Photos Where my Heart Lives; Dakotas to Death Valley (1 Viewer)


Jun 16, 2013
Hurst, United States

It's April 11th, and I'm walking out of Big Pine. There is a sign in front of me. "Next Services, 126 miles". I take pictures of it and walk on.

I don't have much water. I haven't given this much thought. Maybe there will be springs - maybe there will be snow. There will be some vehicles on the Saline road, but I don't want to talk to people. Not even for water.



"Not all who wander are lost".

It's a sweet quote, but I'm lost. I ran, rode, fled out of the Dakotas, where I had found purpose for a time with the Water Protectors at Standing Rock. Maybe I'll tell that story in detail eventually; it's a hard one to get right.

My purpose is gone. It's a harsh, uncompromising thing to say, but I feel it in my heart. My instinct in distress is this: "Run west".

I stayed at a camp in South Dakota for a while. It was too peaceful. There was little work to be done. I made no impression, and only one connection. I spent most of my time in his tent, so full of my own impatience and doubts that I didn't realize he felt the same, until we left.

We hitched through South Dakota to Cheyenne. It was cold, rainy, hostile. He never had enough to smoke or drink. I had patience for nothing. A woman put us up one night in a wrecked trailer. I woke up on the floor with sewage backing up, choking on the smell of shit.


I parted ways with him in Pocatello.
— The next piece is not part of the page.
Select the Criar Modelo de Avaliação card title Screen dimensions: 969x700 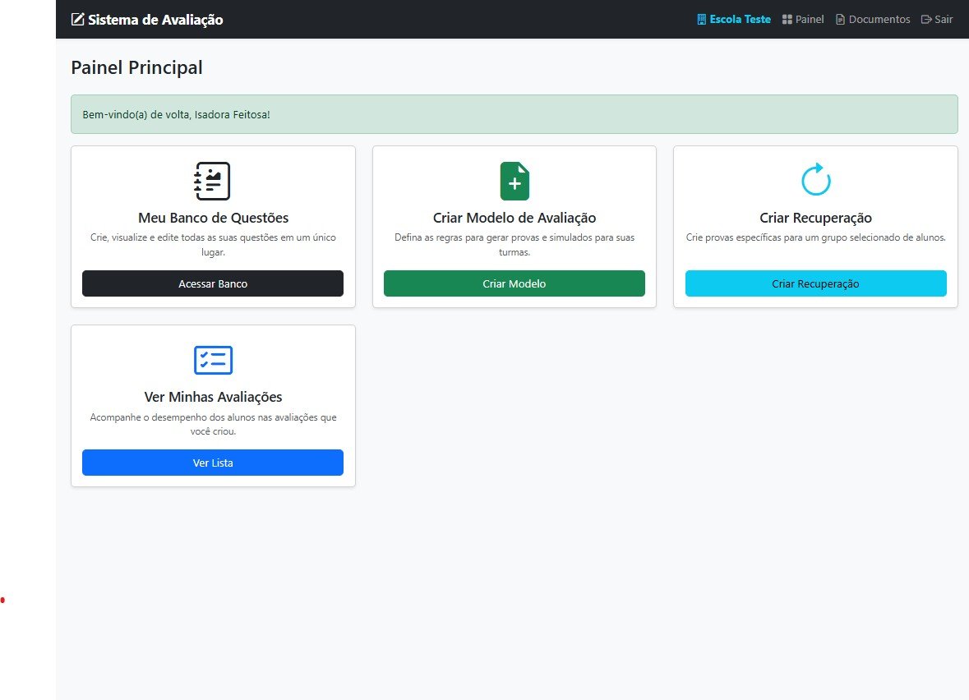(x=514, y=218)
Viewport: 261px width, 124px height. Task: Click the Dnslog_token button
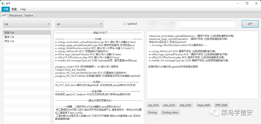[x=170, y=112]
I got off the train, he stayed on. Can't handle people sometimes, and he was harder to understand then most. I've not heard from him since, and that worries me.
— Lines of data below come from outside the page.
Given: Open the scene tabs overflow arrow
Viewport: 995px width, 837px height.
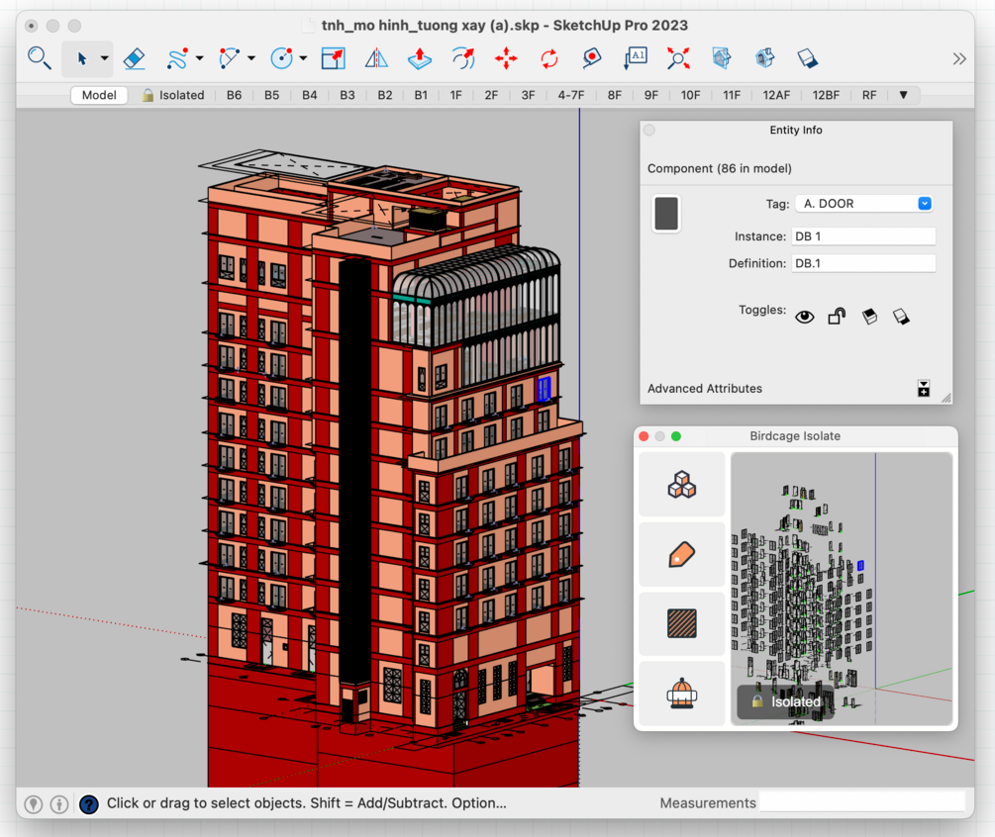Looking at the screenshot, I should click(903, 96).
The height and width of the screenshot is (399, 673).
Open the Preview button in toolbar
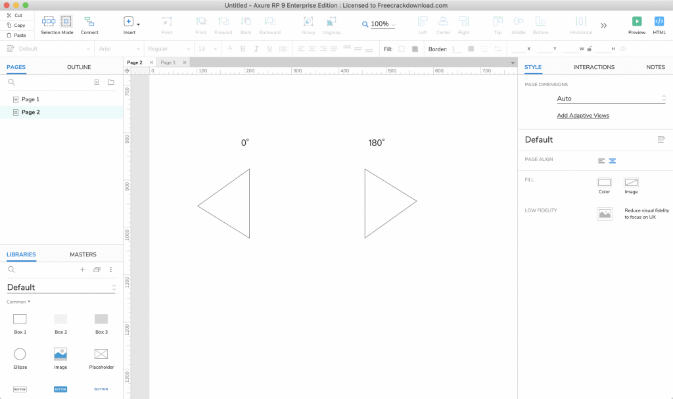(x=636, y=22)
I caught out of Pocatello on a snowy morning, bailed before Hinkle, hitched to Eugene, caught a train to Roseville. Spent two days in an immense rainstorm until I was flooded out of my shelter and ran through the downpour to get on anything going anywhere.

I found a Canadian grainer and it took me to Sparks. It gained a thick coat of snow on the way, and I tumbled off damp, stiff, and cold. Walked it off, hitched out of town.

Reno to Carson City to Bishop to Big Pine, and now here I am just across the Owen River, hoping to find some peace and patience in the magical hotspring oasis in Saline Valley.





It's a remote gravelstrip of a road, but there is some traffic. Men hang their heads out Jeep windows and ask if I'm okay. They don't seem to believe I am. I'll probably need to ask for water eventually, but I still resent the intrusion. It feels like I'm being sounded out for liability, I have to prove my competence for their comfort. I don't like speaking anymore.

I walk, shamble, stagger far as I can. My map shows a set of springs two miles off the road. The first is dry, but the second is a clear streamlet, attended by willows and giant grandma sagebrush. By the time I make it back to my gear, halfway to the road, it's dark. I can still see lights, but they are far below.

I'm an invisible, insignificant speck in a vast, unvisited landscape. It had been a long while since I've felt so inviolate, carelessly secure in my camp. I relish it. I cook and eat in the dark; bacon and buttered grains. Lots of fat to make me feel like I'm eating enough when I barely am.

In the morning I revisit the upper spring, and filter water while hummingbirds duel over my head. The water here is powerful for it's scarcity, springs are teeming with life and growth. If they dry, it all collapses.



I'm assuming the three day rule of all difficult things will be relevant here; three days to start adjusting. One day to be reckless, next day to be sore, third day to be in a lot of pain, but after that it'll get better. Today hurts. My pack is heavy, but I need everything in it. My feet hurt. My ankles feel brittle.

At the head of the Saline road I find a man in a stopped Jeep, waiting. He fills up my water, we talk for a bit. I don't feel him to be suspicious of my well being. Maybe he thinks me a bit odd for walking. His friend comes, driving a giant, ailing military truck in the process of breaking down. They both turn back, and I continue down the hogsback road and make camp in a grove of bone-colored Junipers.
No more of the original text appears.